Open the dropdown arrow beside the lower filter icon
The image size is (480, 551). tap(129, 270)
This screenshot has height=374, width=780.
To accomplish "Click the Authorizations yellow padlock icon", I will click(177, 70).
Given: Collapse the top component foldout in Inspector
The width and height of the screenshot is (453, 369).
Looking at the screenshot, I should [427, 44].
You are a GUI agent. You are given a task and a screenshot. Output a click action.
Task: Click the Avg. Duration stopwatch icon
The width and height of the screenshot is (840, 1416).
######
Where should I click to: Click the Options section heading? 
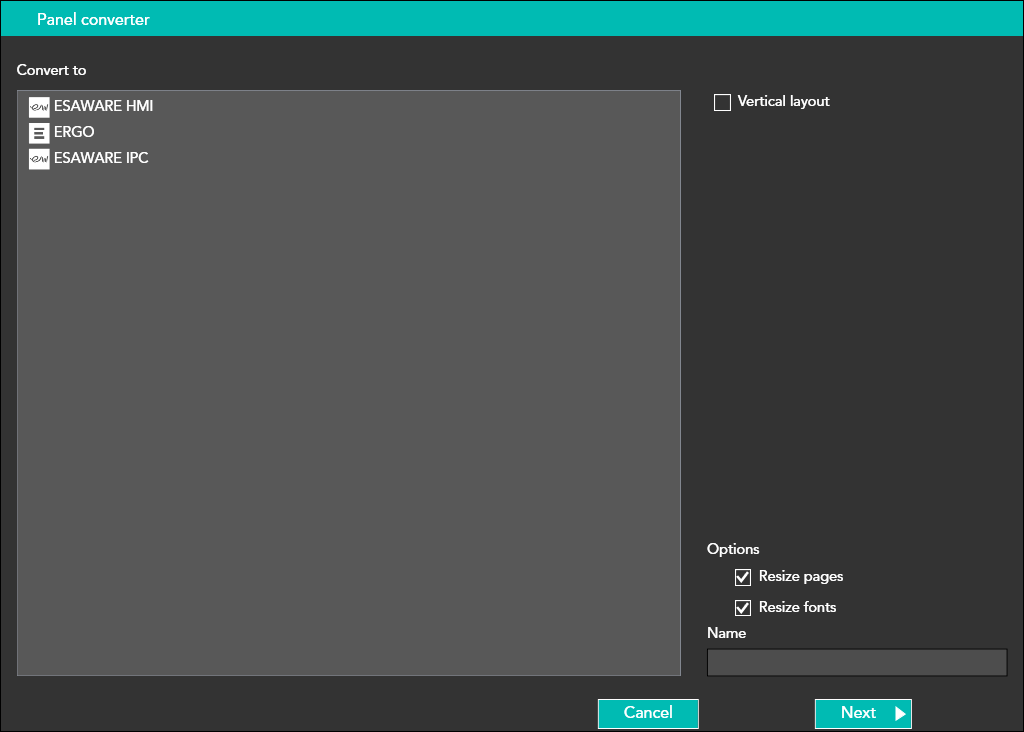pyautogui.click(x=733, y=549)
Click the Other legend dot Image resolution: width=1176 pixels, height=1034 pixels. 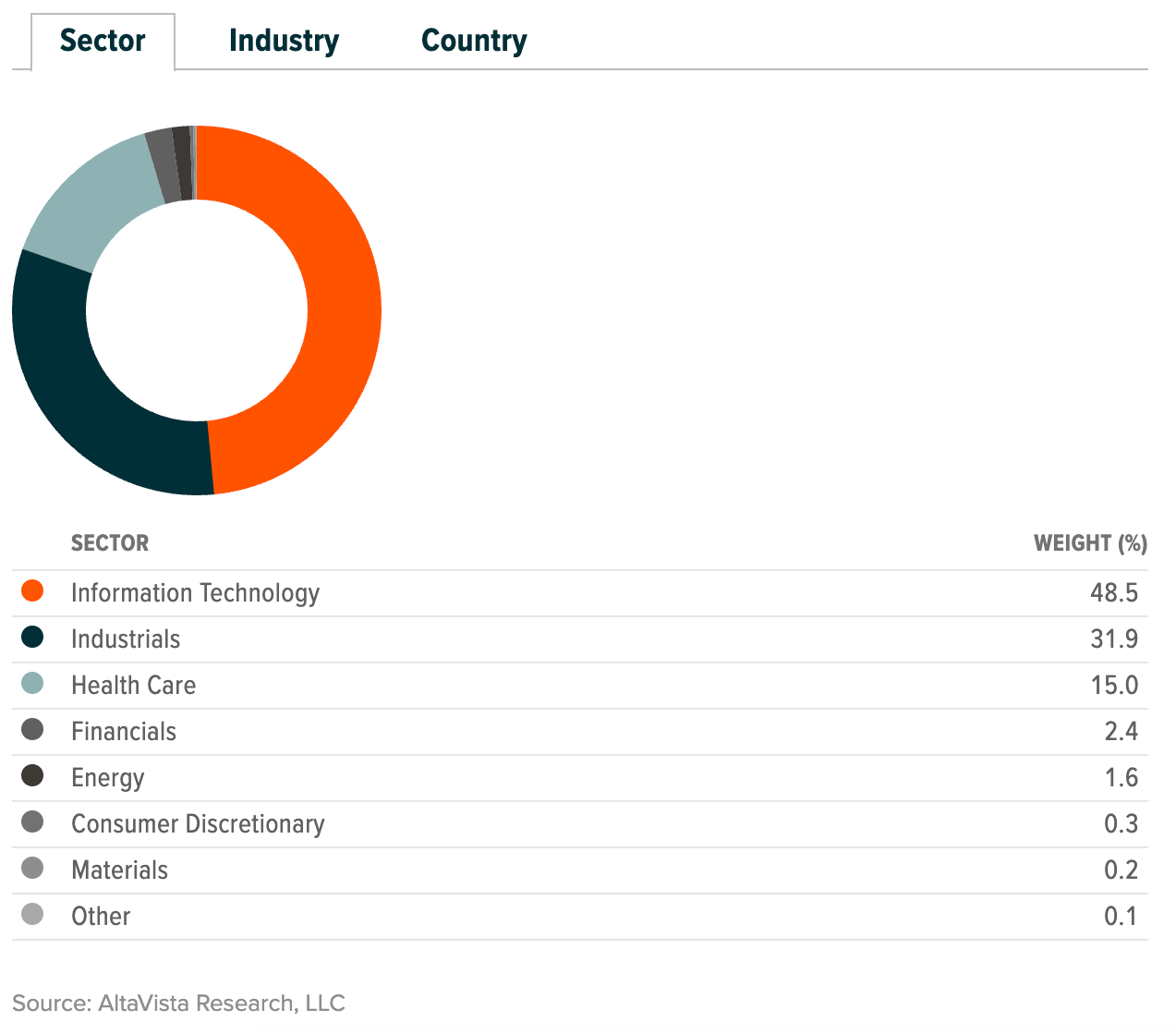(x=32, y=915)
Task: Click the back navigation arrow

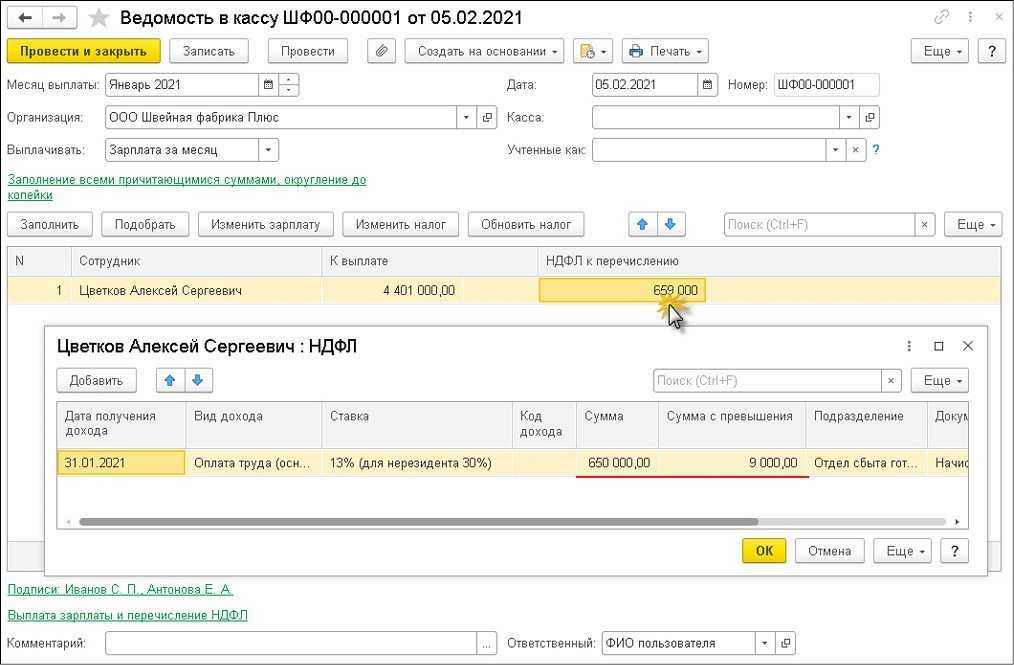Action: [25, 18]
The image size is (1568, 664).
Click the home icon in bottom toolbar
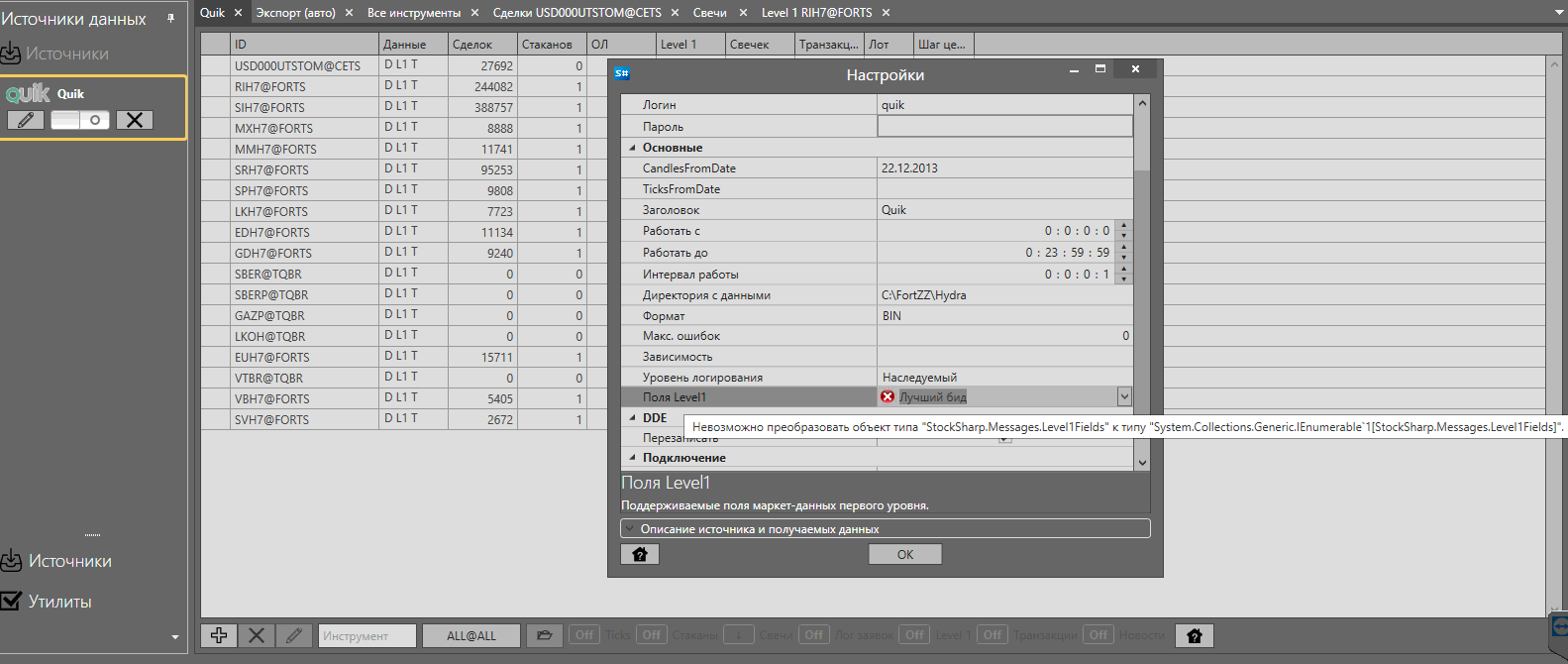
######
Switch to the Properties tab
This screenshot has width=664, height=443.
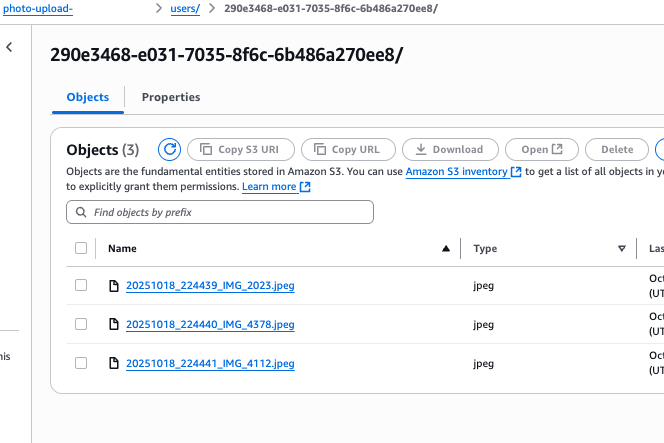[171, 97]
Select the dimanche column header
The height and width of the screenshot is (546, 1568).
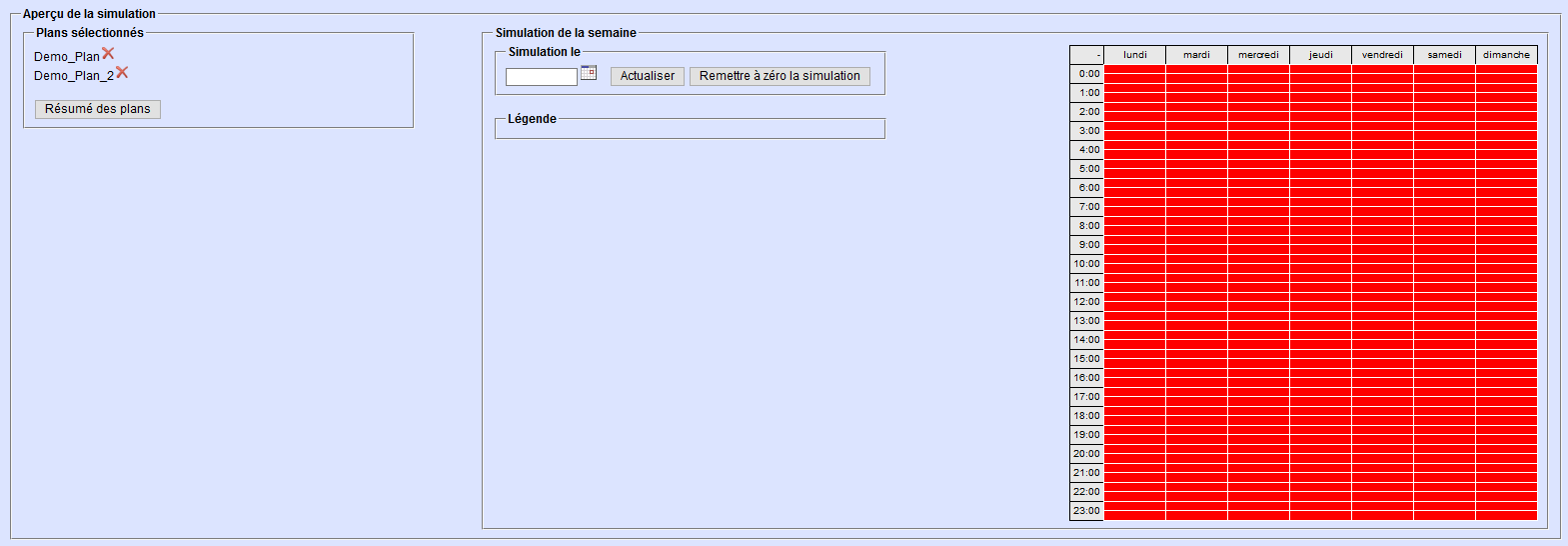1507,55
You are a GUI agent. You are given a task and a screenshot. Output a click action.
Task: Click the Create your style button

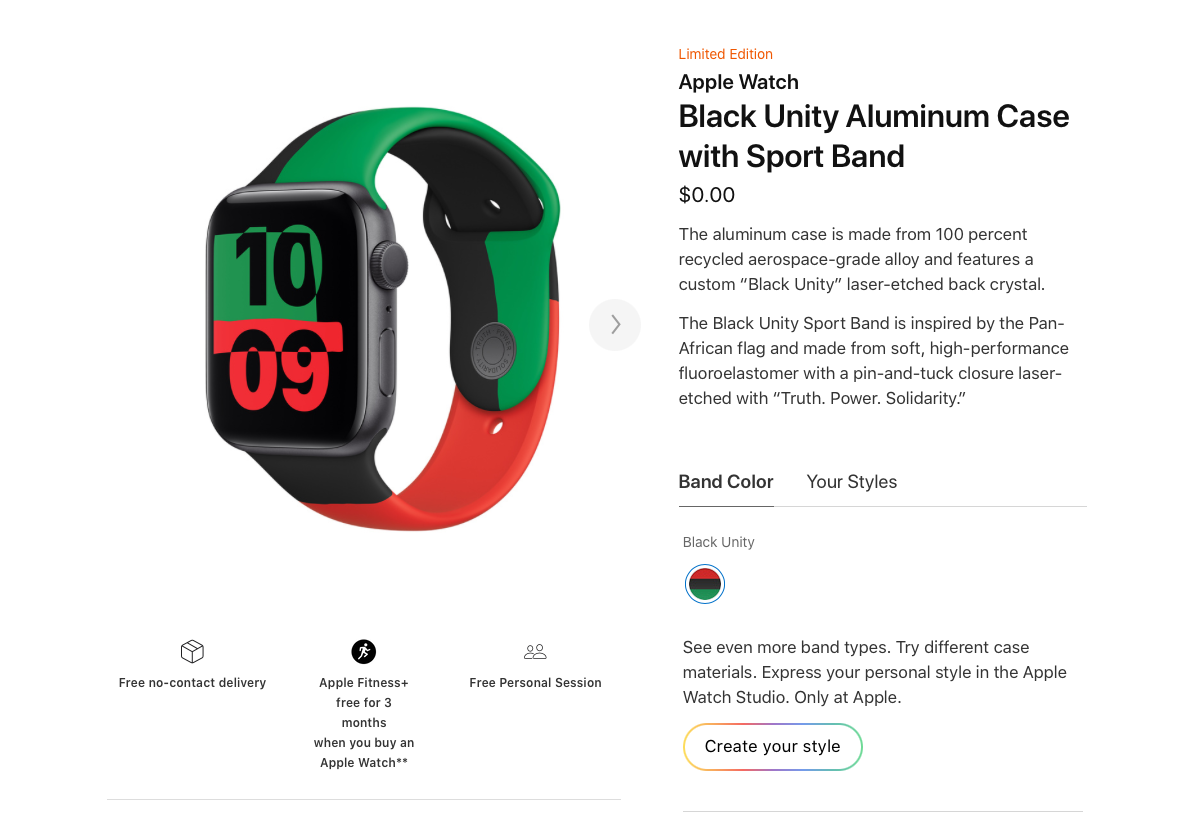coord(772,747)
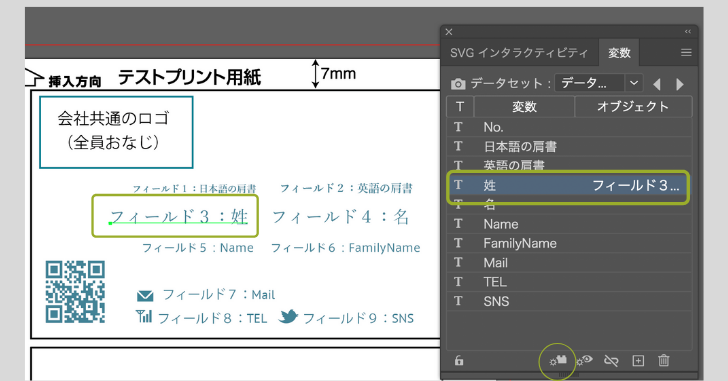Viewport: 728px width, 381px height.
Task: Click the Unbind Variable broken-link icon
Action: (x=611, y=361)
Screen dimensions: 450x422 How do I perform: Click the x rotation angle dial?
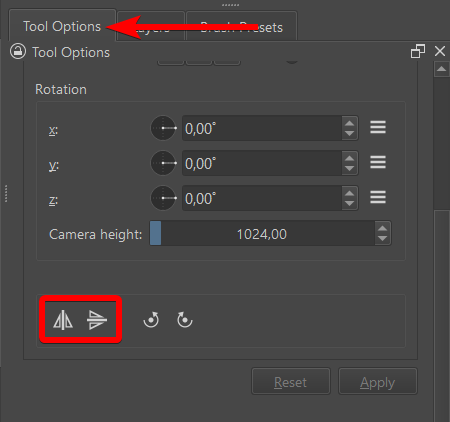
######
#### DIRECTIVE
Copy out everything in the records above from the line containing "Given: Collapse the" down to the line containing "The width and height of the screenshot is (840, 1416).", both of those lines included.

#### SOLVED PROBLEM
Given: Collapse the top component foldout in Inspector
The width and height of the screenshot is (453, 369).
Looking at the screenshot, I should [427, 44].
You are a GUI agent. You are given a task and a screenshot. Output a click action.
Task: Click the Avg. Duration stopwatch icon
The width and height of the screenshot is (840, 1416).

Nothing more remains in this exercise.